Start of SOURCE TEXT
Cristian Andres Palomeque Valoyes (born 2 April 1994) is a Colombian footballer who plays for Mushuc Runa.

Club career

Alianza Petrolera

2012
Palomeque made his debut for Alianza Petrolera on 20 October as a starter, scoring a goal in a 2–1 victory against Universitario Popayán for the 2012 Categoría Primera B. He made his second season appearance against América de Cali, netting a double in a 4–1 triumph at the  Pascual Guerrero just nine days later. On 4 November, he scored against Atlético Bucaramanga in a 1–0 victory. Palomeque would score against Bucaramanga once more, this time in a 2–0 home win. In a decisive match against Deportivo Rionegro, Palomeque scored the second goal in a 3–1 victory, thus allowing Petrolera to dispute the promotion play-off against América de Cali.
End of SOURCE TEXT
[PROBLEM 1]
Recast the lines of the records between the line holding "You are a computer-use" and the line holding "Click the encryption status progress bar", inclusive, as a numbered list, leaving out any blank lines.
The footballer text and the records have no connection to each other.
Start of RECORDED INFORMATION
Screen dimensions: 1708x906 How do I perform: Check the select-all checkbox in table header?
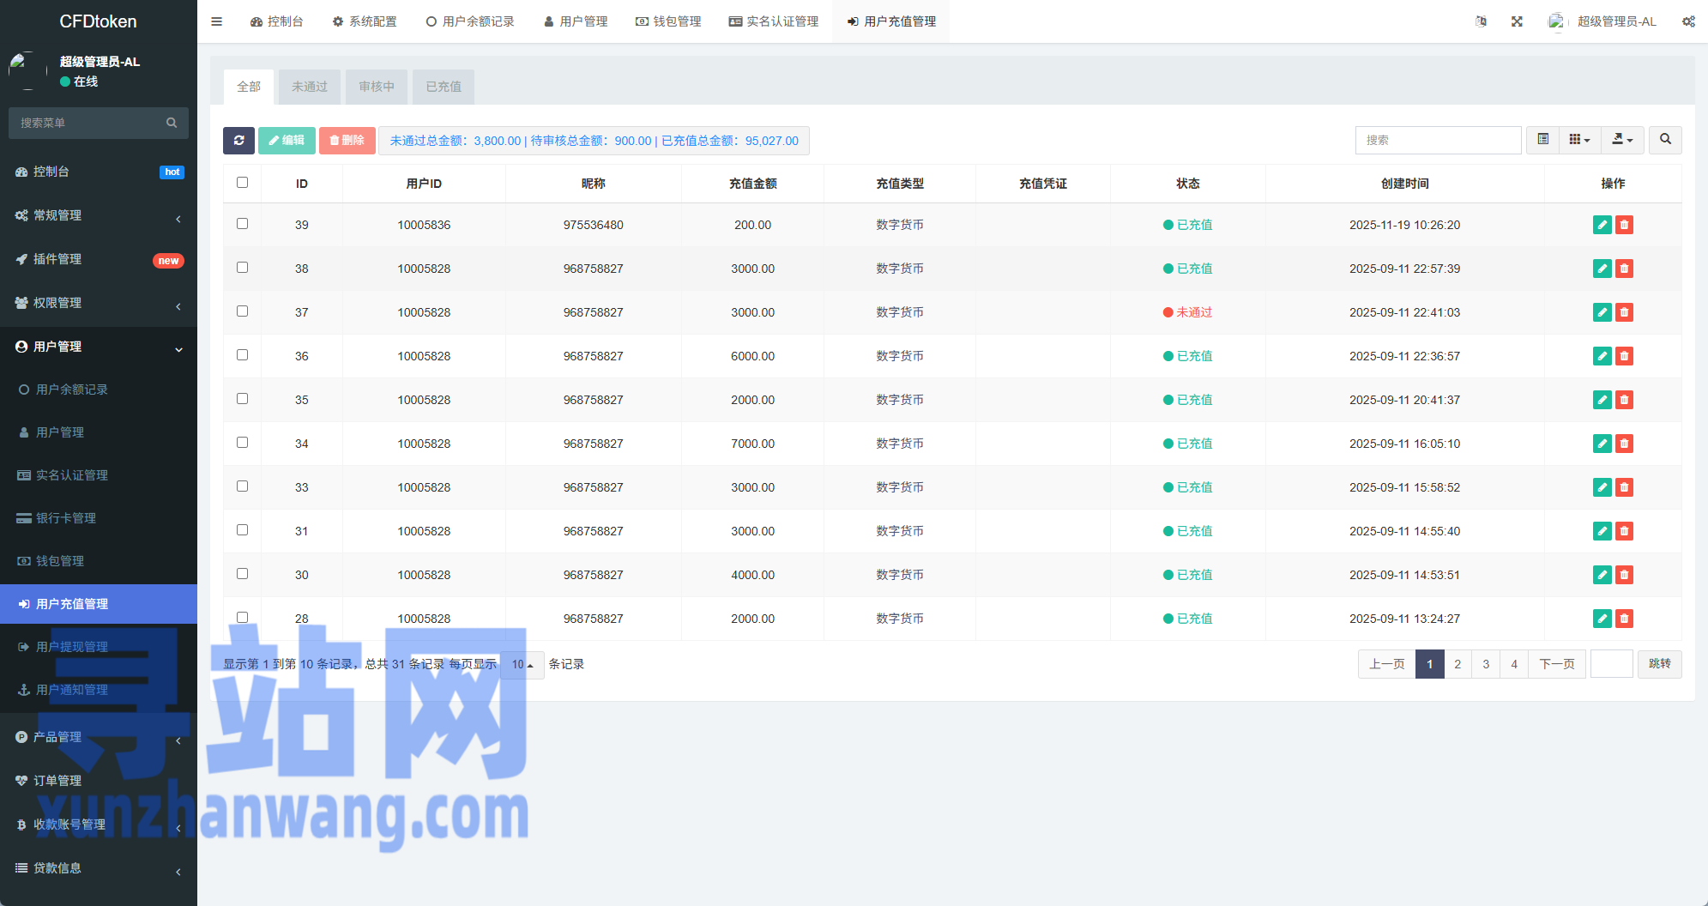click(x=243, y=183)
End of RECORDED INFORMATION
Start of RECORDED INFORMATION
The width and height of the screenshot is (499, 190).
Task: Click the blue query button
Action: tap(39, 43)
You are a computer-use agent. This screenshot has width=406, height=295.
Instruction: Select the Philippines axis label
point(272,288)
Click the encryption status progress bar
End of RECORDED INFORMATION
[PROBLEM 2]
Sum up the footballer text in two sentences.

[EXERCISE ANSWER 1]
1. You are a computer-use agent. This screenshot has width=406, height=295.
2. Instruction: Select the Philippines axis label
3. point(272,288)
4. Click the encryption status progress bar

[EXERCISE ANSWER 2]
Cristian Andres Palomeque Valoyes, born 2 April 1994, is a Colombian footballer who plays for Mushuc Runa. In 2012 he scored on his debut for Alianza Petrolera against Universitario Popayán and then scored against América de Cali, Atlético Bucaramanga and Deportivo Rionegro, and his goal against Rionegro helped Petrolera reach the promotion play-off against América de Cali.